AMY GOODMAN: Well, People for the American Way is calling upon Senator John McCain to disavow his top campaign advisor’s views and to terminate Quinn’s involvement with his presidential campaign. Quinn, in his writings, has attacked Martin Luther King, Jr. and Nelson Mandela, discounting the evils of slavery and commanding those who voted for former Ku Klux Klan leader David — commending those who voted for former Ku Klux Klan leader, David Duke.

Mel White, you are leading this campaign also around FOX. Can you explain what this buy was all about?

REV. MEL WHITE: The rhetoric of Robertson is heard three times, three hours daily, on the FOX Family Channel, because when he sold his family channel — that’s Pat Robertson’s Family Channel — to Rupert Murdoch for almost two billion dollars, he insisted on remaining as co-chair and at the same time keeping the 700 Club on three hours a day.

We just feel like it’s terribly inappropriate for this rhetoric of intolerance that flows out of Pat Robertson’s CBN and the 700 Club to be on the FOX channel, FOX Family Channel, and yet we have written for eighteen months to FOX executives, trying to get them to hear us. And since they refused to hear us, last Wednesday twenty-six clergy on our Executive Committee went back to FOX headquarters and they locked us out. Their security personnel at this giant marble and glass skyscraper on Wilshire Boulevard simply locked the doors and closed up the building. So we did a prayer vigil at those doors for two hours, keeping that building closed, to try to say to the country, “Don’t watch FOX Family. It’s not safe for children or adults.”

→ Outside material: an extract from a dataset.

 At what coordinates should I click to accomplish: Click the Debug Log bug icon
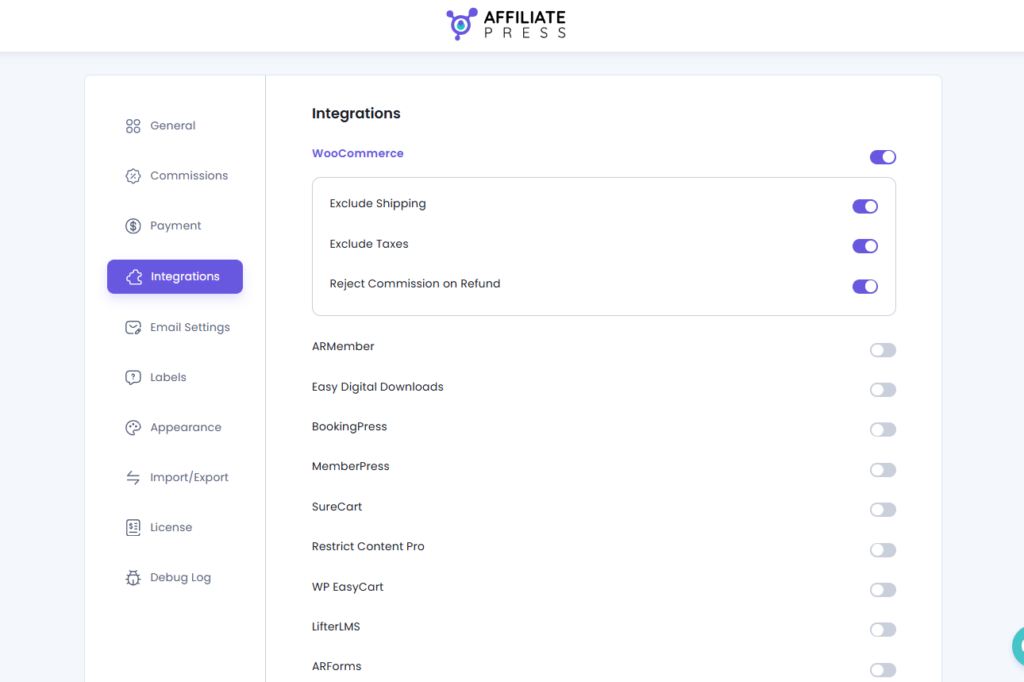click(x=133, y=578)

AMY GOODMAN: Mel White, who is now co-chair of Soul Force. If people want to see your work, where can they go on the web or call?

REV. MEL WHITE: We have a web page, www.soulforce.org, where they can find our work with the United Methodists and the Presbyterians and the Episcopalians, all of whom have become as bad on the gay issue as Bob Jones University.

AMY GOODMAN: Ward Harkavy, finally, in your piece, “The Right Stuff,” in the Village Voice, as you follow the candidates around South Carolina — George Bush, Sr., didn’t go to Bob Jones University. Why did George Bush, Jr. go?

WARD HARKAVY: Well, I think that George Bush, Sr. is probably a shrewder person. And I also believe that George W. Bush probably has a closer, more personal relationship with certain advisors of his who are from the evangelical and fundamentalist right. One of those people is this fellow, Doug Weed, who was —

AMY GOODMAN: We just have ten seconds.

WARD HARKAVY: OK. Well, I would say that —

AMY GOODMAN: Well, we’re going to have to leave it at that.

WARD HARKAVY: OK.

AMY GOODMAN: But if people want to read your article, they can go to the Village Voice at www.villagevoice.com. “The Right Stuff” is the piece about how Bush met his maker in South Carolina.